VincentLanglet commented 1 year ago

Rebased done

greg0ire commented 1 year ago

vendor/bin/phpcbf should help

VincentLanglet commented 1 year ago

vendor/bin/phpcbf

Done, also updated the baseline

greg0ire commented 1 year ago

There is an example call of getReference in the docs, you need to update it to show the correct usage.

VincentLanglet commented 1 year ago

There is an example call of getReference in the docs, you need to update it to show the correct usage.

Nice catch. I updated the doc.

I didn't added use App/.../Role since there was none for User.

VincentLanglet commented 1 year ago

Friendly ping @stof If you have time to take a new look :)

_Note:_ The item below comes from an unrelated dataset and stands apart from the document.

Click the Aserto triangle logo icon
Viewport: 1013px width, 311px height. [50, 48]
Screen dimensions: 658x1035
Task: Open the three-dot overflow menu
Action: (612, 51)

VincentLanglet commented 1 year ago

I get no news from stof, Do you think it can be merged @greg0ire ?

greg0ire commented 1 year ago

Sure! Thanks @VincentLanglet !

VincentLanglet commented 1 year ago

You're welcome. Do you mind releasing the 1.6.0 version, or another PR/issue is needed first ? @greg0ire

Also should I provide a PR on 2.x branch to solve the deprecation (into BC-break) I introduced ?

greg0ire commented 1 year ago

Please do provide a 2.x PR. I'm AFK, but will try releasing from my phone.

janklan commented 1 year ago

I'd like to report a shortfall in a scenario where class inheritance is at play. This is a problem when using Doctrine's inheritance mapping.

Consider the example inheritance mentioned on Doctrine's page:

class Person {}
class Employee extends Person {}
class Boss extends Person {}

When you generate a lot of Employees and Boss entities, you're later unable to fetch those entities without also knowing which exact class are you looking for. In other words, you can't do (pseudo-code!):

$this->setReference('person1', new Employee());
$this->getReference('person1', Person::class);

This is because the fixtures are stored in an array indexed by the object's direct class name in ReferenceRepository::$referencesByClass. I think this approach is wrong.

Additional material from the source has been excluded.